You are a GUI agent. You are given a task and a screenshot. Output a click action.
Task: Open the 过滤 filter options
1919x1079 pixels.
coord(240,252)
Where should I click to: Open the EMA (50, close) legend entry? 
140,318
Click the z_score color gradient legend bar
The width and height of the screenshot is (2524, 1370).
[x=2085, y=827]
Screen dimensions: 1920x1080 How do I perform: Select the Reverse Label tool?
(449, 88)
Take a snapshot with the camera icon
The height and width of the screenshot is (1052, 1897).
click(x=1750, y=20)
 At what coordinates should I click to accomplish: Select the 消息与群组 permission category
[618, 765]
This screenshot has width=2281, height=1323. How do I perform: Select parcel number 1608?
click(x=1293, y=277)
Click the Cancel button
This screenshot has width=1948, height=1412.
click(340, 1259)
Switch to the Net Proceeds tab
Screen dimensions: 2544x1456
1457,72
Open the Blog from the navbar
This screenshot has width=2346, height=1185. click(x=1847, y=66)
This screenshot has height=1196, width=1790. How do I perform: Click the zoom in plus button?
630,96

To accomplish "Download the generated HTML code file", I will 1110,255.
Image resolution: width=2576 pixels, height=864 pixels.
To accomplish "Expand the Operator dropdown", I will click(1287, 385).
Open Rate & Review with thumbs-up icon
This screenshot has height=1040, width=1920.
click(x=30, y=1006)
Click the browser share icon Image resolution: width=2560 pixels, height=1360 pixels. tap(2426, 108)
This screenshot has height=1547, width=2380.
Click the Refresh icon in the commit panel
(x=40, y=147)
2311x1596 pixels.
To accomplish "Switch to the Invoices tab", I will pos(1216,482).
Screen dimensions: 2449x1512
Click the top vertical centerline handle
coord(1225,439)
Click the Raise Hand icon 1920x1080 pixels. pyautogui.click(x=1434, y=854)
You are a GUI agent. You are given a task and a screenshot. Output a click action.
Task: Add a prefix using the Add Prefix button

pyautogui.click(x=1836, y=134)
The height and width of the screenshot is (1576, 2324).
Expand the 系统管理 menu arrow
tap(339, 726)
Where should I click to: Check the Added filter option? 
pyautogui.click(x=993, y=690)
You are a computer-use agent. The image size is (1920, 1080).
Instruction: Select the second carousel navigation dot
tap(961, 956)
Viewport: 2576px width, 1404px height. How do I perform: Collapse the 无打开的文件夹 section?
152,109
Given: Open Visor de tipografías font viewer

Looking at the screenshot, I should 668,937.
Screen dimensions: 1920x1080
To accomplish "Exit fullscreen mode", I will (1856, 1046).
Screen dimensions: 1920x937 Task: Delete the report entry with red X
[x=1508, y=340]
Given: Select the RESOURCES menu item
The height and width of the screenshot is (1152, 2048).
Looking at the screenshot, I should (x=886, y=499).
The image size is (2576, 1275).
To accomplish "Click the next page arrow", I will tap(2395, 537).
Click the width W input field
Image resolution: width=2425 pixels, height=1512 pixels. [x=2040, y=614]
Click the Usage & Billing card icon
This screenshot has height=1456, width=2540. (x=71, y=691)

> EXERCISE DESCRIPTION:
Everything from the line with "Task: Open the 过滤 filter options" through the line with "2311x1596 pixels." should be written out exactly as it appears above, end lines included, and nothing outside that range.

> WRITTEN ANSWER:
Task: Open the 过滤 filter options
1919x1079 pixels.
coord(240,252)
Where should I click to: Open the EMA (50, close) legend entry? 
140,318
Click the z_score color gradient legend bar
The width and height of the screenshot is (2524, 1370).
[x=2085, y=827]
Screen dimensions: 1920x1080 How do I perform: Select the Reverse Label tool?
(449, 88)
Take a snapshot with the camera icon
The height and width of the screenshot is (1052, 1897).
click(x=1750, y=20)
 At what coordinates should I click to accomplish: Select the 消息与群组 permission category
[618, 765]
This screenshot has width=2281, height=1323. How do I perform: Select parcel number 1608?
click(x=1293, y=277)
Click the Cancel button
This screenshot has width=1948, height=1412.
click(340, 1259)
Switch to the Net Proceeds tab
Screen dimensions: 2544x1456
1457,72
Open the Blog from the navbar
This screenshot has width=2346, height=1185. click(x=1847, y=66)
This screenshot has height=1196, width=1790. How do I perform: Click the zoom in plus button?
630,96

To accomplish "Download the generated HTML code file", I will 1110,255.
Image resolution: width=2576 pixels, height=864 pixels.
To accomplish "Expand the Operator dropdown", I will click(1287, 385).
Open Rate & Review with thumbs-up icon
This screenshot has height=1040, width=1920.
click(x=30, y=1006)
Click the browser share icon Image resolution: width=2560 pixels, height=1360 pixels. tap(2426, 108)
This screenshot has height=1547, width=2380.
Click the Refresh icon in the commit panel
(x=40, y=147)
2311x1596 pixels.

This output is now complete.